Aquel día, el joven anarquista Simón Radowitzky consumó la acción que cambiaría su vida y marcaría la historia: arrojó una bomba casera dentro del coche del jefe de Policía, responsable de la represión durante la Semana Roja.
Media mañana en Buenos Aires. Un joven vestido de negro baja del tranvía 17 y camina, tranquilo, en dirección al cementerio de la Recoleta. Se acerca con sigilo y no llama la atención de la gente que circula por la zona. El coche del jefe de Policía, Ramón L. Falcón, sale del camposanto y pasa a su lado, mientras el policía conversa con su secretario, Juan Lartigau. De pronto un estruendo detiene el auto y frena el tiempo: una bomba arrojada dentro del coche hace volar por el aire a los policías, quienes caen sobre los adoquines. Están vivos, pero sus heridas son irreversibles. Unas horas más tarde de aquel 14 de noviembre de 1909, mueren en el Hospital Fernández.
El anarquista ucraniano Simón Radowitzky corre, sin perder un segundo, por Avenida Callao. Lo persiguen algunos vigilantes y también hombres que estaban en la zona, hasta que consiguen encerrarlo. Preparado para lo peor, Simón grita “¡Viva la anarquía!” y se pega un tiro en el pecho, con el que quiere ponerle un dramático punto final a sus 18 años de vida. Pero la suerte no quiso acompañarlo en esa despedida y apenas le queda un rasguño. Lo esperará la oscuridad de la tortura más salvaje y, luego, una condena a prisión por tiempo indeterminado en el penal de Ushuaia.
El ataque al jefe de Policía comenzó a planearse meses antes, cuando las fuerzas de seguridad reprimieron a los trabajadores anarquistas que conmemoraban a los mártires de Chicago el Día del Trabajador. Fue un acto con oradores, que reclamaron por la falta de empleo y los bajos salarios y recalcaron que el gobierno de José Figueroa Alcorta era indiferente ante los padecimientos sociales. Los espiaba Ramón Falcón desde su coche, y no tardó en ser descubierto por algunos de los manifestantes, quienes le arrojaron piedras. Entonces, el policía dio orden de que se reprimiera a los obreros y sus familias: los uniformados atacaron con armas de fuego y sables, mataron a 11 personas y dejaron con graves heridas a otras 80, entre las que había un gran número de niños.

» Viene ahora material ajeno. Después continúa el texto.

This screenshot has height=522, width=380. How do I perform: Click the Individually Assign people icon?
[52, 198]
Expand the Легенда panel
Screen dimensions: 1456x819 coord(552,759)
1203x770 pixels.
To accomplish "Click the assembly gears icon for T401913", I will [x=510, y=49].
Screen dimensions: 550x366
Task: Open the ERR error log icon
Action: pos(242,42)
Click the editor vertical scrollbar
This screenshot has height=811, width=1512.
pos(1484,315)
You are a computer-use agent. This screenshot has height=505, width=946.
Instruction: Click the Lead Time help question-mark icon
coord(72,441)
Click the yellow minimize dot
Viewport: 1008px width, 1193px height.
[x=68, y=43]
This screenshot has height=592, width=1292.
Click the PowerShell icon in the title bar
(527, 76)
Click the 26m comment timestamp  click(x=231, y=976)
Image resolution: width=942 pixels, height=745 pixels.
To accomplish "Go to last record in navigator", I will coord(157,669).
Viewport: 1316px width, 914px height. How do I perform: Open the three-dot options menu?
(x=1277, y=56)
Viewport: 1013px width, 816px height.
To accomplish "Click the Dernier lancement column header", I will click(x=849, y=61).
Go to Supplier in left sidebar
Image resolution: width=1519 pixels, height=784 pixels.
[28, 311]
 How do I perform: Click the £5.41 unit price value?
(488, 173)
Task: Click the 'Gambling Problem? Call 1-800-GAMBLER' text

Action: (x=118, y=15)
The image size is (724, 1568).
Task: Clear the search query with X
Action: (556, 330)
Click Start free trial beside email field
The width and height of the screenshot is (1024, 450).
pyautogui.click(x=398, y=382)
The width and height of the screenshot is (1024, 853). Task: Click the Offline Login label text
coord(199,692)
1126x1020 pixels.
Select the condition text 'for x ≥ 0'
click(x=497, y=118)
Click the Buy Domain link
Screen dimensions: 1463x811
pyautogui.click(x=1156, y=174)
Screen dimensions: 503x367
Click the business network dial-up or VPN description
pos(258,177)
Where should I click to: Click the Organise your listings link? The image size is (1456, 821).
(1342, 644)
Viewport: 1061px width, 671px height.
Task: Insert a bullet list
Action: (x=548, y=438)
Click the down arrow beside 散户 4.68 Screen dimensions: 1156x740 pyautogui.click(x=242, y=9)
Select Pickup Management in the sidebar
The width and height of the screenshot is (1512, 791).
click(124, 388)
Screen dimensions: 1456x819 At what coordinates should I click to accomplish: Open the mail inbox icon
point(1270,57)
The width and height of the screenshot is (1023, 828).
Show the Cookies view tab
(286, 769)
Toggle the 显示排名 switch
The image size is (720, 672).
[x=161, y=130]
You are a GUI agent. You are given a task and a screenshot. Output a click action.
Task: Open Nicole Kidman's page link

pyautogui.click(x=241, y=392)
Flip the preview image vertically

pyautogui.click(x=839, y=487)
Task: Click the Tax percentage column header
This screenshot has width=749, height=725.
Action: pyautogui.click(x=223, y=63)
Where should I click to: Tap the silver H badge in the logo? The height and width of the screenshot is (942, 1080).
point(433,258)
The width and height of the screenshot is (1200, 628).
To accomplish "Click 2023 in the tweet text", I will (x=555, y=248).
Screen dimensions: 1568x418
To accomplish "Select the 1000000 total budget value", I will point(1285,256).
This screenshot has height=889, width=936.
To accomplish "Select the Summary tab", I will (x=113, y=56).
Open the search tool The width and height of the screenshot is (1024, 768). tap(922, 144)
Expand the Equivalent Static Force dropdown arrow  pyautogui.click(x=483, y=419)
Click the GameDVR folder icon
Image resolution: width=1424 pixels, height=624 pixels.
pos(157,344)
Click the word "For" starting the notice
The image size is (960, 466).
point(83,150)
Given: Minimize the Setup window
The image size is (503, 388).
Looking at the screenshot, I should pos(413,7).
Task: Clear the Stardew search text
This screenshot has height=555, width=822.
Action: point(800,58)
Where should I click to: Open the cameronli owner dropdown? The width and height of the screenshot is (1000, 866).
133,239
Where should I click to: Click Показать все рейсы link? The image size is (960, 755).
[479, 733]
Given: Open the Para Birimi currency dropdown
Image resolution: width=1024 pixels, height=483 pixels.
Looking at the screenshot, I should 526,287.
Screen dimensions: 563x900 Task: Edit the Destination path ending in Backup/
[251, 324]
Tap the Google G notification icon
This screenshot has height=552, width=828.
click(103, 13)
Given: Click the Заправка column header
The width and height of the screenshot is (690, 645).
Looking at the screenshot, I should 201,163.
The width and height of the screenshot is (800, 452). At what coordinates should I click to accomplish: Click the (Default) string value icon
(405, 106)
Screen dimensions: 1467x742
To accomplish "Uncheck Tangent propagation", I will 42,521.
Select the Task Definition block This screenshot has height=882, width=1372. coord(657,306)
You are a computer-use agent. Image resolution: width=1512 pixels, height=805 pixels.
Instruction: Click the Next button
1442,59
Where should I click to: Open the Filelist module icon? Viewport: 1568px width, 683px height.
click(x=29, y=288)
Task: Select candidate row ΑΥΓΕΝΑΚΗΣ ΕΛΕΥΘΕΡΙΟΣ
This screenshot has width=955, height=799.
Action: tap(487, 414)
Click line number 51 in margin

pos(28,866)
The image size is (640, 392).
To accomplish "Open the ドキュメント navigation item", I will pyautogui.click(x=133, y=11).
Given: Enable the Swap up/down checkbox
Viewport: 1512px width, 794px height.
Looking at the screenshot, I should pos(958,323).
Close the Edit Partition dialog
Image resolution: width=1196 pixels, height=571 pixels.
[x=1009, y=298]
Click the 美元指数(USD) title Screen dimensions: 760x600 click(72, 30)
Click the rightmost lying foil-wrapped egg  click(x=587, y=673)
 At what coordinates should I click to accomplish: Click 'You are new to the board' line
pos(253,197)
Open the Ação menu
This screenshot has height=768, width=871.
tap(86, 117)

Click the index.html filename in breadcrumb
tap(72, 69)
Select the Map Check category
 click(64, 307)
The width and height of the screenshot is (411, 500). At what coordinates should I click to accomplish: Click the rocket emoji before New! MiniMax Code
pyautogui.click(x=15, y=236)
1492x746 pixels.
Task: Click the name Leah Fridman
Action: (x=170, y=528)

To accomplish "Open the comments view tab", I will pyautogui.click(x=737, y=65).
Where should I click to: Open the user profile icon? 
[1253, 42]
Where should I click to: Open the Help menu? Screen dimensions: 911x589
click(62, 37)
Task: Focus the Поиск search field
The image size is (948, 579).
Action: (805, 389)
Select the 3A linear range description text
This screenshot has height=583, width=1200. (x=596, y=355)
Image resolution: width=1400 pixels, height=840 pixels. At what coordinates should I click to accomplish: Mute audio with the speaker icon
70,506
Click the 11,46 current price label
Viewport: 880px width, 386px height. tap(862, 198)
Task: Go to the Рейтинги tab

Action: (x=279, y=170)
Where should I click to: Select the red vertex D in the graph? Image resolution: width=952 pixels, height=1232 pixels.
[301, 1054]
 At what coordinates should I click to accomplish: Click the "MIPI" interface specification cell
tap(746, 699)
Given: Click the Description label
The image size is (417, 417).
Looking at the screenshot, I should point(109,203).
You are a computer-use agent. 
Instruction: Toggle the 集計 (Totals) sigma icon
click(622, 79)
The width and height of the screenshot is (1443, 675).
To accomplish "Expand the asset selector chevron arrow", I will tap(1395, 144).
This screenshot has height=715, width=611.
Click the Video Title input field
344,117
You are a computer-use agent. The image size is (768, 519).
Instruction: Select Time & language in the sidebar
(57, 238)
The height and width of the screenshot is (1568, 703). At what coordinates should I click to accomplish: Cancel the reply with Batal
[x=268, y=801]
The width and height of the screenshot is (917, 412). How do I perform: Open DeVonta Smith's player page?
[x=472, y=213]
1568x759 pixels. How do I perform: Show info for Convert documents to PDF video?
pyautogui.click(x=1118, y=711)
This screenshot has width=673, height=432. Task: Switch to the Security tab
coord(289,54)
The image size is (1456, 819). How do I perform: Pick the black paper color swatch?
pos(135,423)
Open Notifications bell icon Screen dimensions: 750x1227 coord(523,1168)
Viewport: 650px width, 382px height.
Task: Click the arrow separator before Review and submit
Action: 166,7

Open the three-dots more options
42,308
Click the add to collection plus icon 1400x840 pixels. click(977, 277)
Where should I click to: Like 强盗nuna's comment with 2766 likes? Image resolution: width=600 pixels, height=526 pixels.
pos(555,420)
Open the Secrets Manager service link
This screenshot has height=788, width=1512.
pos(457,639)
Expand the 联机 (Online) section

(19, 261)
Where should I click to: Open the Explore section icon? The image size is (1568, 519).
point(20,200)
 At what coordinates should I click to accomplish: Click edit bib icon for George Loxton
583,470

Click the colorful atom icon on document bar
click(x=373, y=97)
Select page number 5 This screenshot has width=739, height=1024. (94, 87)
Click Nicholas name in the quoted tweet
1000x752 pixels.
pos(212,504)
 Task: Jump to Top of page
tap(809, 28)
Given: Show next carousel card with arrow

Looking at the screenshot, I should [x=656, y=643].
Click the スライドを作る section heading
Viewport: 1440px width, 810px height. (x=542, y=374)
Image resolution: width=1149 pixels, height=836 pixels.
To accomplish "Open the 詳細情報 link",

Comenzó la llamada Semana Roja. Ordenaron clausurar los locales anarquistas y detener a los militantes. Mientras, las familias que habían sido atacadas intentaron velar a sus muertos pero fueron nuevamente reprimidas en la puerta de la morgue. Unos 4000 manifestantes consiguieron llegar hasta el cementerio y ahí fueron una vez más atacados a tiros por la Policía. La Unión General de Trabajadores –socialista– y la Federación Obrera Regional Argentina –anarquista– llamaron a la huelga general, que duró una semana. Una de las actividades fue una nueva manifestación en la plaza donde todo había comenzado, el 1 de Mayo. A ese encuentro histórico concurrió Radowitzky, quien había llegado a la Argentina escapando de los zaristas. Este joven de 18 años decidió entonces que la masacre no podía quedar impune.
Tras 21 años de cárcel, con una secuela de torturas y privaciones agravadas luego de ser recapturado tras el frustrado escape a Chile, en 1930 fue indultado por Hipólito Yrigoyen y deportado al Uruguay, volvió a Europa y contribuyó con el sector republicano durante la Guerra Civil Española. Tras la derrota consiguió escapar de España. Finalmente logra llegar a México, donde fue cobijado por el poeta uruguayo Ángel Falco. El símbolo del anarquismo pasó sus últimos años editando una revista donde daba curso a sus ideas políticas, mientras se ganaba el pan como obrero en una fábrica de juguetes. Murió a los 64 años.